This is not a censorship issue. This is about being sensitive to the outcome of your actions. Information wants to be free, sure, but some information is hurtful. And as a publisher you have a duty to at least take that into account.

Perhaps this means not adding documents with hurtful slurs in them to Google Maps (especially in a format that can easily be used to aid further discrimination). Or, perhaps a better solution is ADDING information and context to these maps. After all, the remedy to bad speech is more speech.

Obviously Google should have the right to post the maps and line them up with modern-day Japan with no further context, but that doesn't mean it's a good idea.

1 comments

Would this argument apply to a library as well? Would you want this map to be removed from the library? A map store?

Google not like a publisher. A publisher would be the one that ordered and funded the creation of this map.

Google is more like a library with a really fast full text indexed card catalog. They take the content from the publisher. "Google's mission is to organize the world's information and make it universally accessible and useful"

Google just created a link to this data in Google Earth. You can add context to the data in Google Earth.

Well, no. But I wouldn't necessarily want Mein Kampf on the recommended reading list for school chilren. Not without any context, anyway.
Recommended - no. But the "recommended" part is only in your post. I'm not sure why you mentioned that.

Otherwise - Yes, Mein Kampf is available to everyone who can use internet / library / ...

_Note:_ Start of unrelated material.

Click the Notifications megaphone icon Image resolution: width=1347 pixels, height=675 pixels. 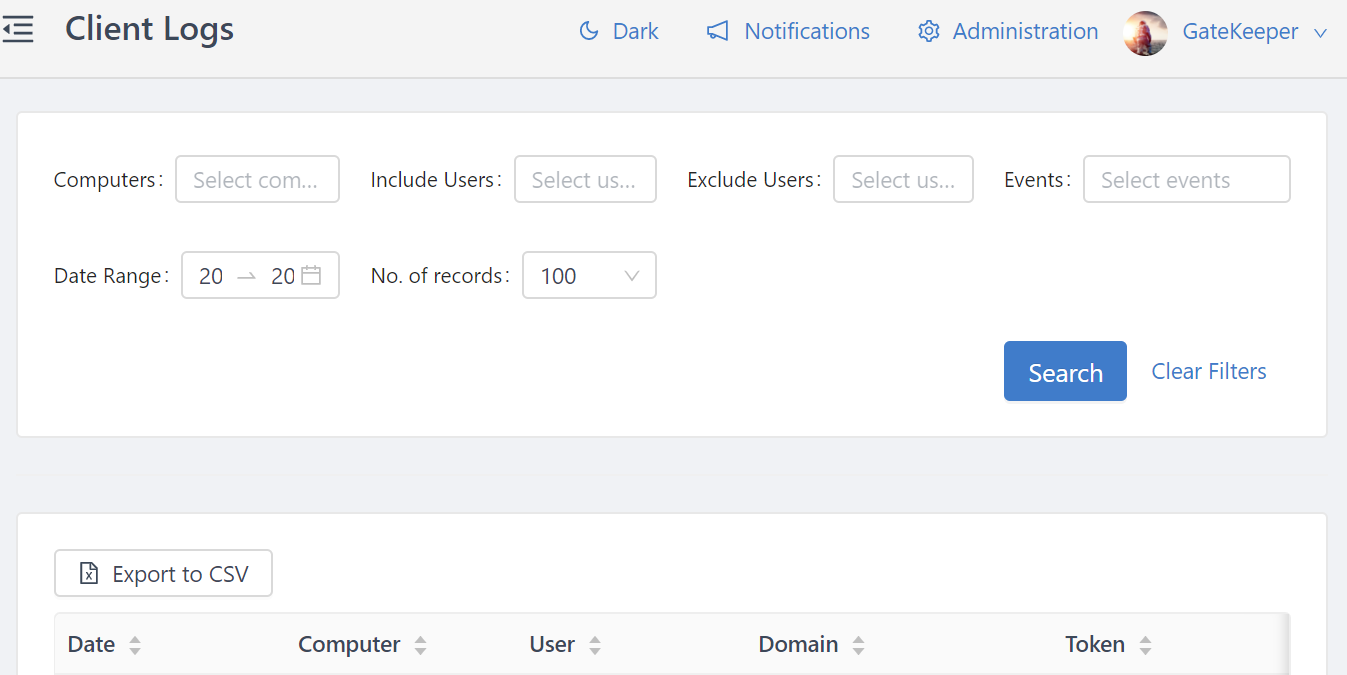click(x=717, y=31)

Sorry, I wasn't very clear.

The things selected for inclusion on a Google Maps tab are an editorial choice. I'm suggesting they are analogous to a "recommended book list" -- a subset of all the available books that a librarian has chosen to highlight. Just as being listed in Google's index is analogous to being shelved in the library. (Surely, no one here is suggesting that anything be removed from Google's index.)

Clear now?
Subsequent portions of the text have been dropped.